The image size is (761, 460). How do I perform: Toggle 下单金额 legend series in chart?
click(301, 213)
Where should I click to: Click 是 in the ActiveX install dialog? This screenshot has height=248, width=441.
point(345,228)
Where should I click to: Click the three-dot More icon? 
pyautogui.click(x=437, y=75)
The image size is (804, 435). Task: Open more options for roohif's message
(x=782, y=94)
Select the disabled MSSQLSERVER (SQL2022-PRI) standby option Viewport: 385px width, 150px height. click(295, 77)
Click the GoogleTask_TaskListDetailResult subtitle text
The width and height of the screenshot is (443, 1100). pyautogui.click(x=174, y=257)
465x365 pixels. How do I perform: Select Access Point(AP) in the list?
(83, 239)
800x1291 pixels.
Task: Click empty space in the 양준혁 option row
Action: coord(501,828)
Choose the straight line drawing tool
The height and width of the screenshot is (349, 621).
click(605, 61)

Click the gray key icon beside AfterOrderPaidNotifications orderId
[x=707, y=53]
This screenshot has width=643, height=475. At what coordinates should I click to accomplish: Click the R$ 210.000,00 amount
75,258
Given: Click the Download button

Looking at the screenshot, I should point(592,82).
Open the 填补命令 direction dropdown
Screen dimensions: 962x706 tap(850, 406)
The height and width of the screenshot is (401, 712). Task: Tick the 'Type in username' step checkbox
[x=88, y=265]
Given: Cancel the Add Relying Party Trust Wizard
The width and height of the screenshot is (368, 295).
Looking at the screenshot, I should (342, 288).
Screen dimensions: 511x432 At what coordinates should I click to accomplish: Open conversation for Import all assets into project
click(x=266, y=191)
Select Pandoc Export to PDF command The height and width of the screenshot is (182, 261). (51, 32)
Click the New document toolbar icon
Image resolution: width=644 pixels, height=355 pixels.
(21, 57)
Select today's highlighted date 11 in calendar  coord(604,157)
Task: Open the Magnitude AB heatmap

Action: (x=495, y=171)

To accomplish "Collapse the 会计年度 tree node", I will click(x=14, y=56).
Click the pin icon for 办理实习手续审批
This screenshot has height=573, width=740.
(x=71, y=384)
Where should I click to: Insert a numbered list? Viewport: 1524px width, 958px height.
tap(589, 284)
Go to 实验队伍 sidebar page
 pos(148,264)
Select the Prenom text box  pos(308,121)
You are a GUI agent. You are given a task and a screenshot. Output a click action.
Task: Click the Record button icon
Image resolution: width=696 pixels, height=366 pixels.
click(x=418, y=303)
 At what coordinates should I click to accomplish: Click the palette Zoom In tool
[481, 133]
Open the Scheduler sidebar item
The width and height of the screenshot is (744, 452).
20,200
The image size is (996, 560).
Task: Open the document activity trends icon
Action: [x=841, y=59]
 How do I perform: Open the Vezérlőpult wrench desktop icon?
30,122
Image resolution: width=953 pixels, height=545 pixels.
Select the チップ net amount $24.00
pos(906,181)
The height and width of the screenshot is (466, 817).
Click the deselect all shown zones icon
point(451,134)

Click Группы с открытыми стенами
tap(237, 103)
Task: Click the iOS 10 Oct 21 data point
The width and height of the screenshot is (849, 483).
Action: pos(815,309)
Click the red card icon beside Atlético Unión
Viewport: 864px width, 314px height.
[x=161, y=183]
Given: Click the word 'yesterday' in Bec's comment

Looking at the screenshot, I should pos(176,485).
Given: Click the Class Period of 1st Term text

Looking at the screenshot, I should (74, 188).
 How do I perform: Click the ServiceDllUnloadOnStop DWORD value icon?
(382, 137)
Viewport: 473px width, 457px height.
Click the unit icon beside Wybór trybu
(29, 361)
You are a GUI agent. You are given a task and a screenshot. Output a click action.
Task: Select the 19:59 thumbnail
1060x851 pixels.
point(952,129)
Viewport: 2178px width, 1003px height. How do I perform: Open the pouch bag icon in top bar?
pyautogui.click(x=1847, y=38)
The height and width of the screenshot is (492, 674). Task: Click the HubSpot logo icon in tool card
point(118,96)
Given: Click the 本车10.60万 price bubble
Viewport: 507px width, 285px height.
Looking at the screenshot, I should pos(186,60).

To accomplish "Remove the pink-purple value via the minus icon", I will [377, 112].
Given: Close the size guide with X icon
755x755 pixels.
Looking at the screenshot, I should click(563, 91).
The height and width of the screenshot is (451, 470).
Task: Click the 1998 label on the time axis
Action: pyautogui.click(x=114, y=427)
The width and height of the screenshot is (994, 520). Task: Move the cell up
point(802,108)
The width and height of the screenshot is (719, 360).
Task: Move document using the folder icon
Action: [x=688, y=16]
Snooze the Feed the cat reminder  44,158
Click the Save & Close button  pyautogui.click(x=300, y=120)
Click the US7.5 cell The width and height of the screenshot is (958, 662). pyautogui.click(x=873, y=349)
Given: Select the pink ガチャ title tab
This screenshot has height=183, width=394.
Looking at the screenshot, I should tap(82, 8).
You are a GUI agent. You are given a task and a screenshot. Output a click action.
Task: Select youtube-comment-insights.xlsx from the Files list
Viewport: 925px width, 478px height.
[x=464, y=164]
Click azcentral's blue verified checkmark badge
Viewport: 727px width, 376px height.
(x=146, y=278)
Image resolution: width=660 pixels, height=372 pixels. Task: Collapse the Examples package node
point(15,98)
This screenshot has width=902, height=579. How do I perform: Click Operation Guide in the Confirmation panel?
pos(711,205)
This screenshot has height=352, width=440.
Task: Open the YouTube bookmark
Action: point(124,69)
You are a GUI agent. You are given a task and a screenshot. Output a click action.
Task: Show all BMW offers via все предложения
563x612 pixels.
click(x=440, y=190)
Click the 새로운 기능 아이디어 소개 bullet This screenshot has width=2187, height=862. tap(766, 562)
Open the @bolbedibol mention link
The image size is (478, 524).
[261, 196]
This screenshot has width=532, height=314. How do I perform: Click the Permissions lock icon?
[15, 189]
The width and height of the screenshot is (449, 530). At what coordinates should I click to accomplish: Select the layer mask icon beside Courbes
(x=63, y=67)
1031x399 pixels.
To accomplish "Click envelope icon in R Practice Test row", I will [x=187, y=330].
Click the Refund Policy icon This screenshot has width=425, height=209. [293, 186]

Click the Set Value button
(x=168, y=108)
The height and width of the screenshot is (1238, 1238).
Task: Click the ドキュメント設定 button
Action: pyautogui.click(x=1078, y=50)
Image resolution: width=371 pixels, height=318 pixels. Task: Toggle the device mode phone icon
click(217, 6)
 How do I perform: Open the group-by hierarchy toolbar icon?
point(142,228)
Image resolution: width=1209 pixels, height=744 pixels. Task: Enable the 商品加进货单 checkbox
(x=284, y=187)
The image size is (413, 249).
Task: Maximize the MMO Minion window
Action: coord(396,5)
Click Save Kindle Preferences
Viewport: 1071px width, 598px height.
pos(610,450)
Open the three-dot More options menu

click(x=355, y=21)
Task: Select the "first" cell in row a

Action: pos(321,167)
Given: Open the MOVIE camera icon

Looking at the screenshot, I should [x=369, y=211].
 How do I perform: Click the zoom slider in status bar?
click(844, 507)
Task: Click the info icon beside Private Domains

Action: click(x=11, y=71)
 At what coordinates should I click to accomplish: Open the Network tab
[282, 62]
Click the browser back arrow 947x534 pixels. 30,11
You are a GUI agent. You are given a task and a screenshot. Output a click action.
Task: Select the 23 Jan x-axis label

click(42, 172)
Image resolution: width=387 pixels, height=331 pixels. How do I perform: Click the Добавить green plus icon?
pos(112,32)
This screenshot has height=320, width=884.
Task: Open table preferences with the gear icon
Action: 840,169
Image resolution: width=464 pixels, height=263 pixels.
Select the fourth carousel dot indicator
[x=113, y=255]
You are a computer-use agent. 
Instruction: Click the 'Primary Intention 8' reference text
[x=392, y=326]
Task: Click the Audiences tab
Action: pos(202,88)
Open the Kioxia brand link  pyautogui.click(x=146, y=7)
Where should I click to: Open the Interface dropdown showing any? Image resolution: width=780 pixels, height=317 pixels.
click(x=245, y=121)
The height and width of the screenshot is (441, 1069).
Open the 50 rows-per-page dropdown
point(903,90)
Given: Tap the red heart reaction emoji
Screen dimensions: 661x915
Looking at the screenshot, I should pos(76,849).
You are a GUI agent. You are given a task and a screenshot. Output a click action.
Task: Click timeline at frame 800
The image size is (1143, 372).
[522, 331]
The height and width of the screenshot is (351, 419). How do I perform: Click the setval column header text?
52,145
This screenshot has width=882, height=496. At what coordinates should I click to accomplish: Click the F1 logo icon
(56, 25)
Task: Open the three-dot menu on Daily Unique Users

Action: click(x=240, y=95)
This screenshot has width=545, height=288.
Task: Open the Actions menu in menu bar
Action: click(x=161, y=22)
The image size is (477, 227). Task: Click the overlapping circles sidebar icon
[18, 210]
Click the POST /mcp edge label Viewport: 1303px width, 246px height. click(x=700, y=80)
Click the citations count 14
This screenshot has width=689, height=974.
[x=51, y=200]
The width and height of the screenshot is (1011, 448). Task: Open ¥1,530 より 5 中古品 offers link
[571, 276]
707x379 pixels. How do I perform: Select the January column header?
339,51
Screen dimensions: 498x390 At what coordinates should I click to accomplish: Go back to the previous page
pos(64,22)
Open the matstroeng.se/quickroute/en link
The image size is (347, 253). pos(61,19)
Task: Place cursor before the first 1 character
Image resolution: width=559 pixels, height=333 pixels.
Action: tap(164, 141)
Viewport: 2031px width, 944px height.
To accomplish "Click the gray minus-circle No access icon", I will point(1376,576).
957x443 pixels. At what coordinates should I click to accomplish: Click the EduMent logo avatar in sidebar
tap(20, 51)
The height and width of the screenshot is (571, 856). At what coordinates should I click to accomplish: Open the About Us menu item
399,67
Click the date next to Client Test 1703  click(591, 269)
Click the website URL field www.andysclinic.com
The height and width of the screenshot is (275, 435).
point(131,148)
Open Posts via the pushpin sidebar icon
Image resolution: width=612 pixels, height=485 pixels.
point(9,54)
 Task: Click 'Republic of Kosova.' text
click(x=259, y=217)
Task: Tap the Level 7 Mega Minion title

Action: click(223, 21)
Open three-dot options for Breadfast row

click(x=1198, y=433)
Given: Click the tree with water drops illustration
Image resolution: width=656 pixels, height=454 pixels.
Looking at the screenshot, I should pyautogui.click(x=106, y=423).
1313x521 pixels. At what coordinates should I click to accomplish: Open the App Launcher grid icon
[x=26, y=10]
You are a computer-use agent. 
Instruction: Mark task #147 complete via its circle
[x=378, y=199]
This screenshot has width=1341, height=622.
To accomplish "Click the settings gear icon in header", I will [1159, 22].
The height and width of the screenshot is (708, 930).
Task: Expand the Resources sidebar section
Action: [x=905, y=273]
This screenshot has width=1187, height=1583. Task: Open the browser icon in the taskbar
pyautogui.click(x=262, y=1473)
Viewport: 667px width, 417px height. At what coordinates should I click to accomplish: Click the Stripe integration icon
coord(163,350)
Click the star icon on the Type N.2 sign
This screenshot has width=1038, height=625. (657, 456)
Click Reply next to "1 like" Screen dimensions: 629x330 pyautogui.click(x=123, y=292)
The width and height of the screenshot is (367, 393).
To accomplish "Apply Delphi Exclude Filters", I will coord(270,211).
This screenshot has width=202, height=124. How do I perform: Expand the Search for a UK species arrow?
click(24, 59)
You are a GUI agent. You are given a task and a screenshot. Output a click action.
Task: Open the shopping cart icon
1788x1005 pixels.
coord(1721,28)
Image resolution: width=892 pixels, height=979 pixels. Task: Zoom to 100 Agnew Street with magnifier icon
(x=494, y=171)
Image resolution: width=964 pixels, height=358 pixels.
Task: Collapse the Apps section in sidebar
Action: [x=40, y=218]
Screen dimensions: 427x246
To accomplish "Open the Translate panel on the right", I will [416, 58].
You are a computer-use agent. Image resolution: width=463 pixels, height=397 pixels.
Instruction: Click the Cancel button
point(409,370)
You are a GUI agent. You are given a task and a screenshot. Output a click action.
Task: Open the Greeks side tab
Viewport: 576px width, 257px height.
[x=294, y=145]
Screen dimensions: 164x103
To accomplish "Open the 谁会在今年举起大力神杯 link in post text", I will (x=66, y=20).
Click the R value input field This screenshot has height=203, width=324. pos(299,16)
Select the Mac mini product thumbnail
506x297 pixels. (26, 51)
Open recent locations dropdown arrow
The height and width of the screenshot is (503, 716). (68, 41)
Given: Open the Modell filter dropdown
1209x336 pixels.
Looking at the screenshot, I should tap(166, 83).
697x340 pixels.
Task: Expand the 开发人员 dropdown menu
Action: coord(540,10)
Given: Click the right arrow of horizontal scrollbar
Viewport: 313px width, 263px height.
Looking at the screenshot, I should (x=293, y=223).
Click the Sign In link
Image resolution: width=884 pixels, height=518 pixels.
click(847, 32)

* [What to do]:
Go through the entries and report every line with the string "minus".

* [Solution below]:
To accomplish "Remove the pink-purple value via the minus icon", I will [377, 112].
To accomplish "Click the gray minus-circle No access icon", I will point(1376,576).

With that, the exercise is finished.